As a student in the 1960’s I produced so called ‘Op Art’ paintings and sculpture, and ever since I have been fascinated by the capability of paint on canvas to affect emotions and distort representations of space through the eye. Wikipedia credits Victor Vasarely as the creator of what it describes as the ‘short lived’ Op Art movement. Unfortunately for Wikipedia this is another example of its sometime wild inaccuracy, as many of the movements exponents are still working. My hero, then as now, is Bridget Riley, who’s recent show in the De La Warr pavilion I reviewed.
It amuses me to see so much ‘op art’ in the environment, everywhere from naked tree branches to my current amusement photographically, the ‘Bridget Riley of the Shingle’. I suppose the name hit me as an echo of the ‘Madonna with the Big Boobies’ from the TV farce ‘Allo Allo’, but the amusement is also in the way the visual quality of the groynes colouration and relation with both the sea and shingle has echoes for me of the paintings of Bridget Riley – and her fame I suppose also lifts her in my mind to the celebrity enjoyed by a Madonna…
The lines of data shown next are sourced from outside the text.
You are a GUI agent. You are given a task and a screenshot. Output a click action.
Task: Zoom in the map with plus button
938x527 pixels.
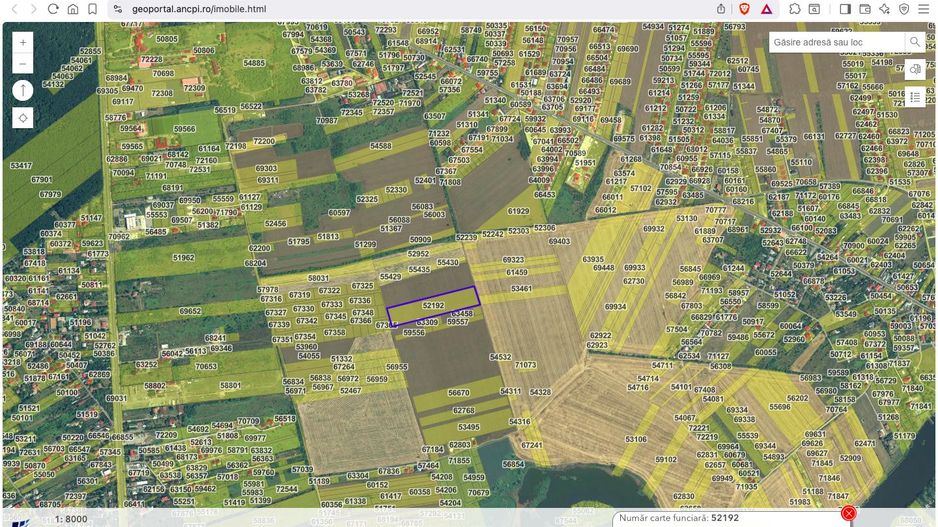[23, 42]
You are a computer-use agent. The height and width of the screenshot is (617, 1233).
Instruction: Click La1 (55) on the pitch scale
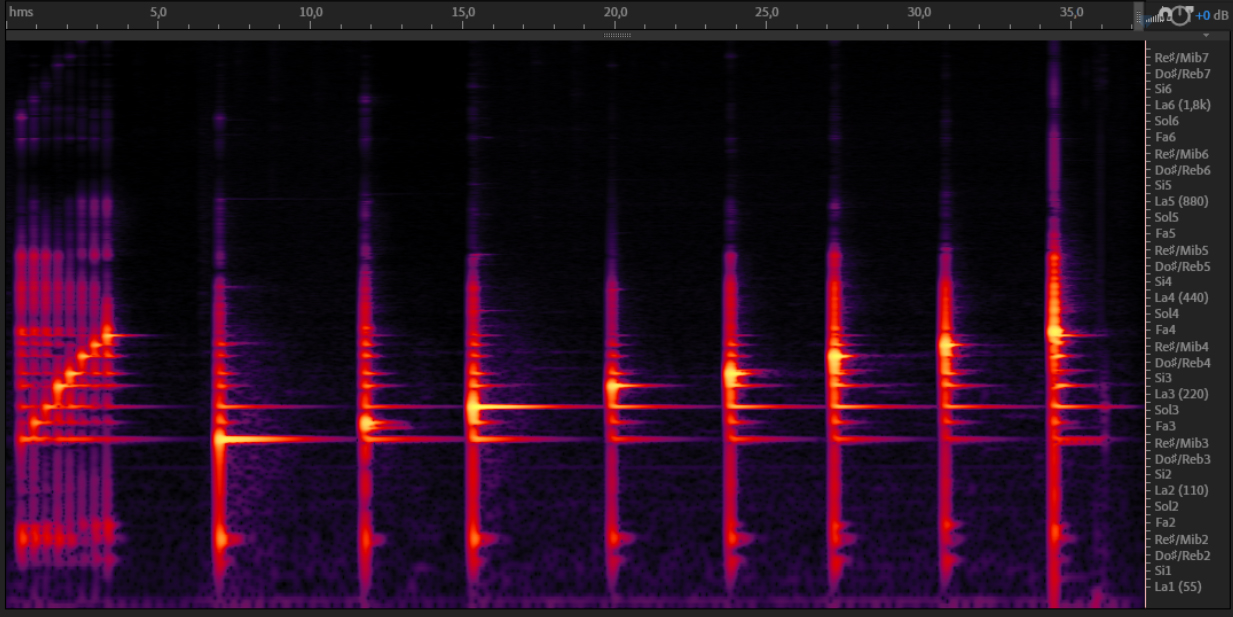pos(1178,586)
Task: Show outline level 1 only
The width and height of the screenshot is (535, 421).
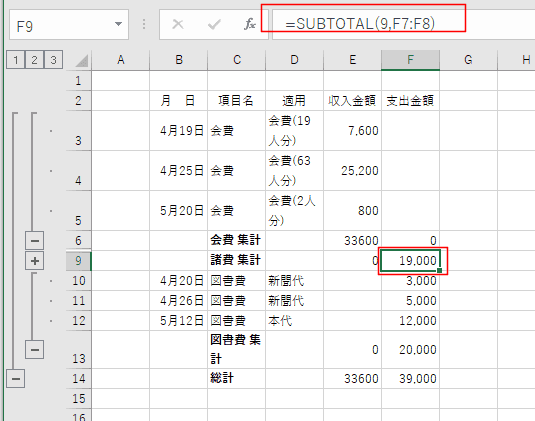Action: [x=16, y=60]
The interplay between salt spray and metal and the corrosion that results produces variations of texture and colour that are endlessly interesting. The sheet metal rusts and blisters, and algae create different colours on the plates. The colour change is horizontal but the plates are vertical and it is this juxtaposing that sets up the visual tension I so enjoy. Waves crashing and shingle grating against the metal add a dynamic sound/visual to the static image too, a ‘happening’ to use an antique term.
I have played with alternating strips of drawing and photography for quite a long time, exhibiting work on this theme (if you can call it a theme) in galleries in the 1970’s. The techniques have evolved especially with the way in which digital photography has freed up the enjoyment of the image in scale, immediacy and the ability to collage with drawing in a variety of media. It parallels the way Bridget Riley also uses collage as a part of her drawing and making technique.
My latest paintings and collages have used both photography and digital printing as I attempt a merger between the two, walking a fine line between abstraction and realism. This is a line I walk in the flower paintings too, where colour is broken out of the image, as shown in the Honeysuckle canvas. This plays with the emotional relationships of colour, with pattern, whilst bringing to the viewer an uneasy recognition with the realism of the flower drawing that underpins the structure. Strangely enough I have seen children recognise the image more easily, their innocent eye easily reading the drawing separately from the colour.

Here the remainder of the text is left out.